- cross-posted to:
- programming@programming.dev
- forgejo@programming.dev
- cross-posted to:
- programming@programming.dev
- forgejo@programming.dev
This is from last month, but I haven’t seen any discussion of it. Seems like Forgejo is now a hard fork of Gitea, instead of being a soft fork like it was over the previous year.
The main reason I’m posting it now is this: “As such, if you were considering upgrading to Forgejo, we encourage you to do that sooner rather than later, because as the projects naturally diverge further, doing so will become ever harder. It will not happen overnight, it may not even happen soon, but eventually, Forgejo will stop being a drop-in replacement.”
So, why Forgejo over Gitea? I’ve been pretty happy with Gitea.
Because gitea is fully the victim of corporate capture. Any PRs that make gitea better in a way that would reduce the main corporate “sponsor” profit are rejected.
The company has a conflict of interest with the community and it shows. Forgejo is sponsored by a non profit open source cooperative.
Any examples of this? PRs that are good overall but not for corporate sponsor?
https://codeberg.org/forgejo/discussions/issues/67
The biggest issue is they require your to give them your rights as they pertain to copyrights.
That means even if you submit MIT or GPL licensed code they can just instantly say “we relicense this code as proprietary” and there is nothing anyone can do.
They rejected a bunch of valid PRs. Including the one linked here because the author refused to assigned their copyrights to the Gitea corporation.
Thanks for the link. But is this really unseen in FOSS? My understanding is some FOSS projects do this so that it is easy to make major decisions without having to bring every person that has ever contributed to the project, kinda like how ZFS is stuck with license issues because they can’t bring all contributors together to approve a license change.
I’m not one to fight for software taken over by a corporate that is against FOSS. If you like Gitea, stick with it till you have a problem
My concern is that this hard fork means “till you have a problem” might be too late for a smooth switch.
I’m not going to be able to convince people to move. I’m sticking with Forjego until something goes wrong.
There are some advantages but generally it’s better for everyone to keep their copyright to prevent a company being able to take over and then deny users the software freedoms intended by the original license.

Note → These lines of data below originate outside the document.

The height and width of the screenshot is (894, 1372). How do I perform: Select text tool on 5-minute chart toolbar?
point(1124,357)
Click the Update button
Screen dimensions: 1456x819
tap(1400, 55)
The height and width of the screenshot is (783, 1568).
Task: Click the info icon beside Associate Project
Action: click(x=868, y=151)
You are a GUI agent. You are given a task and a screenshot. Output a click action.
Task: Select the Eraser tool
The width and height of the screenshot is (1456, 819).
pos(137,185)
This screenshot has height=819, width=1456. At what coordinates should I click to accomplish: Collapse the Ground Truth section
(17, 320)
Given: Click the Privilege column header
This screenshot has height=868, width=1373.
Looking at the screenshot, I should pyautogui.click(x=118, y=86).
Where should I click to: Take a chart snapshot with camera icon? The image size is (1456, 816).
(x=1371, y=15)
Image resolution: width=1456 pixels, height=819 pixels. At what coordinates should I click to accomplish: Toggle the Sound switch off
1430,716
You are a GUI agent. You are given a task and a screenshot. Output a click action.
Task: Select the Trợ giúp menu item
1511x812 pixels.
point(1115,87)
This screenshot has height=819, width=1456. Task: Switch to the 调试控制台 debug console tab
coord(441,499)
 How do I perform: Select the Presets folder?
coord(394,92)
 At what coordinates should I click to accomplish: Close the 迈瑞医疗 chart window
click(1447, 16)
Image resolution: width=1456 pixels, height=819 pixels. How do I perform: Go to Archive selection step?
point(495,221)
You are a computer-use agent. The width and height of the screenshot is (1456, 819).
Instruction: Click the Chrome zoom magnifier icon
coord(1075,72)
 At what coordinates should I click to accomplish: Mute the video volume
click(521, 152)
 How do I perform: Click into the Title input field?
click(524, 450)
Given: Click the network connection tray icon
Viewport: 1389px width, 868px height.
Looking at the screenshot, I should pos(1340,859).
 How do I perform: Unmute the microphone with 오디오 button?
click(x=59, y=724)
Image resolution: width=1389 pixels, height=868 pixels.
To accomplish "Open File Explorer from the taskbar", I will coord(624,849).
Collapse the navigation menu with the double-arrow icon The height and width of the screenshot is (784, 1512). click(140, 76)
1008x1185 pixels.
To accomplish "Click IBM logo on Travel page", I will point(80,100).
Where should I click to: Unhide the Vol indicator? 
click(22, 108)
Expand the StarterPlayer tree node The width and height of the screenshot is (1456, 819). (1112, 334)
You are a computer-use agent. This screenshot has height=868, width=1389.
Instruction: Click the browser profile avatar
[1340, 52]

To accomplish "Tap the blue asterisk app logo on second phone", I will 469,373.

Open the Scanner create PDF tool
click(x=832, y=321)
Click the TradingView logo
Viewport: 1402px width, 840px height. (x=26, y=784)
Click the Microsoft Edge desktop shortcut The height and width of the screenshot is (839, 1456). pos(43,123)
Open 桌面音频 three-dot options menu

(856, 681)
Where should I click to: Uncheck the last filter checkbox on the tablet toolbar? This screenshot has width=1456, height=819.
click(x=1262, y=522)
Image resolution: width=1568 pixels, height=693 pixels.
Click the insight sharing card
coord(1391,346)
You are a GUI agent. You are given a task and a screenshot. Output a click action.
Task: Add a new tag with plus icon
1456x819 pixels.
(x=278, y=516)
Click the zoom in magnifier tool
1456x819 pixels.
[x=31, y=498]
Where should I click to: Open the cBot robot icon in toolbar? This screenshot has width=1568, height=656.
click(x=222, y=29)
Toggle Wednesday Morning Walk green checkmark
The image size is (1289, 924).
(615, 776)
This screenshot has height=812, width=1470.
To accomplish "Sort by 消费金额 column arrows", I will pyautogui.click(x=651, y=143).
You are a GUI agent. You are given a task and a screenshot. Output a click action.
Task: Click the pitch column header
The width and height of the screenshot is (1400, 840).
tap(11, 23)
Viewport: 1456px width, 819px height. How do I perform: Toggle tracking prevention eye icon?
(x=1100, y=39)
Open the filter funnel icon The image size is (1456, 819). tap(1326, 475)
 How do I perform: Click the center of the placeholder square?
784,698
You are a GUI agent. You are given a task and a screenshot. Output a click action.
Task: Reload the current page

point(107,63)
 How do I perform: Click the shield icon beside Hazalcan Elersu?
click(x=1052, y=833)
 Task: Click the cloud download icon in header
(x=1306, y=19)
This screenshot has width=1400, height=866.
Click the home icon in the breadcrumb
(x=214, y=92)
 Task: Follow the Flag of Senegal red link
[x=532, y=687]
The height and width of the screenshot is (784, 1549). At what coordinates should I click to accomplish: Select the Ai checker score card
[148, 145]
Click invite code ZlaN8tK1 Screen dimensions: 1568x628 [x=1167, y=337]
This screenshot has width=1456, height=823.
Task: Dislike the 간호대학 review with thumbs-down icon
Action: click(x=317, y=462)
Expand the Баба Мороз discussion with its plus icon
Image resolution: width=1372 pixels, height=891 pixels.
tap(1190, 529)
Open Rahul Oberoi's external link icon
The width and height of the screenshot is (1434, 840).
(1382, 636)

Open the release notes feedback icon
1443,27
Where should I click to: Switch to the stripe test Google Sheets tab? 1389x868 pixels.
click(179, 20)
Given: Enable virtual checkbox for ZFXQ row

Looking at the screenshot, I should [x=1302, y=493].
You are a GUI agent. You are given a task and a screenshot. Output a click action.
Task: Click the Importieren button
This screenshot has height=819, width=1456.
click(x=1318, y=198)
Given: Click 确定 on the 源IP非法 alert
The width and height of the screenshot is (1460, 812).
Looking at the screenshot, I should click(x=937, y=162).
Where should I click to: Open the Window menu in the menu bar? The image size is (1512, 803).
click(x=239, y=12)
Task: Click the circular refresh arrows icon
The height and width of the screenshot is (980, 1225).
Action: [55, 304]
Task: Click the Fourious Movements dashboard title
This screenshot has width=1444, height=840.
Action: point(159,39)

But everyone does keep their license. A company can not really take over in the sense that you lose your old code. They can stop developing in public but keep using your code, but so can you keep using the last public version and keep developing it. Or you can take your contribution and apply it elsewhere.
You’re right that the former license can’t be taken away from other instances.
Some projects chooses a license specifically to stop people taking code without sharing code back upon redistribution via copyleft (ShareAlike). Getting around that by changing the license defeats the purpose (projecting users software freedom).
Interesting. Is there a migration path?
Right now Forgejo is a drop in replacement. This article is them announcing that Forgejo will eventually not be one.
afaik they are planning on adding federation support eventually, which would be really neat for collaboration
What’s the latest on Forgejo’s Windows builds? Last I checked there was no Windows build due to no volunteers for build/test - Gitea’s old build stuff should still be good.
Which is a mild shame because Gitea’s Windows version was an insanely simple way to run it if you are a solo dev on Windows and need a private Git site. Drop the binary on an USB hard drive, run it on terminal, boom, done.
(Currently contemplating just setting up a Raspberry Pi server.)
It’s just as easy to run in a Docker container and I would recommend this anyway.
Heh, your comment actually made me finally go and resolve a problem I’ve had since I got this laptop in 2020. I didn’t have SVM virtualisation acceleration enabled because that made Windows unable to boot somehow. A bit of twiddling after, it finally did! VirtualBox runs! Docker runs!
…but why would I use Docker for something like this. Might as well blow the dust off of my FreeBSD virtual machine and run Forgejo there!
Docker is lighter and easier to manage than a VM. I run a collection of services as docker compose services inside a NixOS host VM. It’s easy to start, stop, monitor, update etc. even from a different computer (via ssh or docker contexts). It’s great.